Inhibition of κE- and BP-enhanced kinase signaling in MCECs by synthetic FAK and Akt inhibitors. (A) Upper Western blots showing bands corresponding to p-FAK from MCEC lysates subjected to κE, BP, and Y15 treatments. (B) Upper Western blots showing bands corresponding to p-Akt from MCEC lysates subjected to κE, BP, and GSK69093 treatments. (A, B) Presence (++/+) or absence of factor in respective treatments is indicated. Lower Western blots in (A, B) show GAPDH as loading control.
Figure 7
 
Inhibition of κE- and BP-enhanced kinase signaling in MCECs by synthetic FAK and Akt inhibitors. (A) Upper Western blots showing bands corresponding to p-FAK from MCEC lysates subjected to κE, BP, and Y15 treatments. (B) Upper Western blots showing bands corresponding to p-Akt from MCEC lysates subjected to κE, BP, and GSK69093 treatments. (A, B) Presence (++/+) or absence of factor in respective treatments is indicated. Lower Western blots in (A, B) show GAPDH as loading control.
Discussion
It has been shown previously that CNV in AMD is promoted by the EDPs released into vasculature through the abnormal metabolism of elastins, indicating a pathologic role of elastin metabolism in CNV. 2,5 In contrast, degradation of type IV collagen leads to the release of NC1 domains with antiangiogenic properties, which inhibit pathologic angiogenesis. 14,2528 Our study was done to evaluate the net effects of α6(IV)NC1 domain and EDPs in regulation of MCECs angiogenic patterns in vitro. Angiogenic effects of different EDPs in CNV were studied previously using cultured CECs of monkey and human origin. 9,10 The CECs of mouse origin were applied in our study for evaluating effects of EDPs and α6(IV)NC1, considering the significance of mouse as a model system for in vivo CNV studies. 29  
Another study reported that survival of endothelial cells is maintained normally in the presence of EDPs. 10 In our study, addition of 2% serum or EDPs did not alter the proliferation of MCECs compared to serum-free medium. However, survival of MCECs was retained similarly in serum-free, 2% serum and EDP-treated wells. These results are in accordance with previous report indicating that EDPs do not alter the proliferation of endothelial cells in 48 hours compared to the controls containing Hank's balanced salt solution (HBSS). 9 In our previous study, we identified that α6(IV)NC1 can inhibit proliferation of human umbilical vein endothelial cells (HUVECs) in vitro. 22 In our study, α6(IV)NC1 (0.5 and 1.0 μM) applied in the media alone, or in combination with EDPs or 2% serum, inhibited MCEC survival. Addition of polymyxin-B alone or in combination with α6(IV)NC1 did not alter the proliferation significantly, showing that the antisurvival affect exhibited by α6(IV)NC1 was not due to the endotoxin present in this recombinant protein. 

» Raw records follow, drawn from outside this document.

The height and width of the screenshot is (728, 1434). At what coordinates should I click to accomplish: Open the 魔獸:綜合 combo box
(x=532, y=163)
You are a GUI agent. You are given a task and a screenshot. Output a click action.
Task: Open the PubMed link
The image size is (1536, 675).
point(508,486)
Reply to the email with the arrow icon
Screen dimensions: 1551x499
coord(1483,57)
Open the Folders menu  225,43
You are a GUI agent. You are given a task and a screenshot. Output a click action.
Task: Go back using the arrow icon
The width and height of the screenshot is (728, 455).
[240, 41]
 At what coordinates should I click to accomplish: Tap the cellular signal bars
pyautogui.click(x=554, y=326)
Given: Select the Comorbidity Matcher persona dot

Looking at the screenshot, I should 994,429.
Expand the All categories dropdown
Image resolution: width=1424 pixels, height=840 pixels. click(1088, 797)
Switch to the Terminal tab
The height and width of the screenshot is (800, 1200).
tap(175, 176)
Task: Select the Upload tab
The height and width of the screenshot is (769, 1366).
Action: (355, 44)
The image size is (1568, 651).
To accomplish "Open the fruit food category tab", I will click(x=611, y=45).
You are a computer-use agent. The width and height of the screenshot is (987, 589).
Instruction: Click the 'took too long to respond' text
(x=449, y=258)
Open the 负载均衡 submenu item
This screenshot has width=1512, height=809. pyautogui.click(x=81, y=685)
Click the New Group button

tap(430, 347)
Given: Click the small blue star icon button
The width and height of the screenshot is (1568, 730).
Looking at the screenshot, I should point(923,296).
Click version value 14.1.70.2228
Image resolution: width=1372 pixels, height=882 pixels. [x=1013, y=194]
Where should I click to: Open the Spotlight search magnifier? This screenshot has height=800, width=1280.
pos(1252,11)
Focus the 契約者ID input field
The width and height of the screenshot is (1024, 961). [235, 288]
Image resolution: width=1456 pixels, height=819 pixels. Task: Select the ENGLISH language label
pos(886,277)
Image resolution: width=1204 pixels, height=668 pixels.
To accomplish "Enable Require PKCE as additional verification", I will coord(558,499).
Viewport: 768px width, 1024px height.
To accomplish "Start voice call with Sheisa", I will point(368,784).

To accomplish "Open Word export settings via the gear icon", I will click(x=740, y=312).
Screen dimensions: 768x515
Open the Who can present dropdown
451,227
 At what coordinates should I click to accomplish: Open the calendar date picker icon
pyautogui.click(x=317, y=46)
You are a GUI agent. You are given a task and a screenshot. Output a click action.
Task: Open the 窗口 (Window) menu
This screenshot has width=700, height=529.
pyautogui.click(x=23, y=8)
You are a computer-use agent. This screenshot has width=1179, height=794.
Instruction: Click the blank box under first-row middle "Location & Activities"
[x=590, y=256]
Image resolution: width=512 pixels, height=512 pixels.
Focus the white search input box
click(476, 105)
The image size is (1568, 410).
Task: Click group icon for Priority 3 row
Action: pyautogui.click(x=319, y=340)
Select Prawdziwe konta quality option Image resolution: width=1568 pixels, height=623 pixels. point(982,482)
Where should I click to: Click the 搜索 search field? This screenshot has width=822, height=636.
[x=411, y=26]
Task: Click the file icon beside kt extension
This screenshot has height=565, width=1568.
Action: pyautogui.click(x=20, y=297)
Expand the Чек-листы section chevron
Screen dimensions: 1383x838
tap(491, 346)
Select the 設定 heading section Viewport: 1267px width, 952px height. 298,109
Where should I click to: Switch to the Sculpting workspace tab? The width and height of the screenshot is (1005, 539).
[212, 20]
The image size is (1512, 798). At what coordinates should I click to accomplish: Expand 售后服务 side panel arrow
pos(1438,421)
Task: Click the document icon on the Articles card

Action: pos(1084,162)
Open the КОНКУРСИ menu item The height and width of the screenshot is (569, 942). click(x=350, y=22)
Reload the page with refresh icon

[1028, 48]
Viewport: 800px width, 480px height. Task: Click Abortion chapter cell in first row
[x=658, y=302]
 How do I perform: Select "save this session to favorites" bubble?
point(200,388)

Chemotactic EDPs induce cellular migration for different cell types, including keratinocytes, fibroblasts, and choroidal endothelial cells. 10,30,31 In our study, enhanced migration of MCECs by EDPs was inhibited by α6(IV)NC1. The positive effect of EDPs in enhancing CEC migration also was studied previously, where the migration was found to be higher for cells migrating towards fetal bovine serum (FBS) medium compared to EDPs. 9 In our study, migration of MCECs was compared in the presence of EDPs and α6(IV)NC1, rather than FBS and EDPs. Here, we showed that α6(IV)NC1 inhibited EDP-induced MCEC migration in Boyden chamber and scratch wound assays. An earlier study with HUVECs showed that α6(IV)NC1 coated on well plates promoted the migration and adhesion of ECs. 21 In our study, α6(IV)NC1 was presented as a soluble protein in the medium, rather than as a coating to the substrata, to evaluate its effects in comparison with the soluble EDPs. It may be presumed that soluble α6(IV)NC1 binds to the MCECs, and inhibits further adhesion and migration on the substrata as observed in the present migration experiments. Further, the reduction in migratory capability of MCECs also can be attributed to the inhibitory effect of α6(IV)NC1 on cell survival, as identified here in the cell survival experiment. 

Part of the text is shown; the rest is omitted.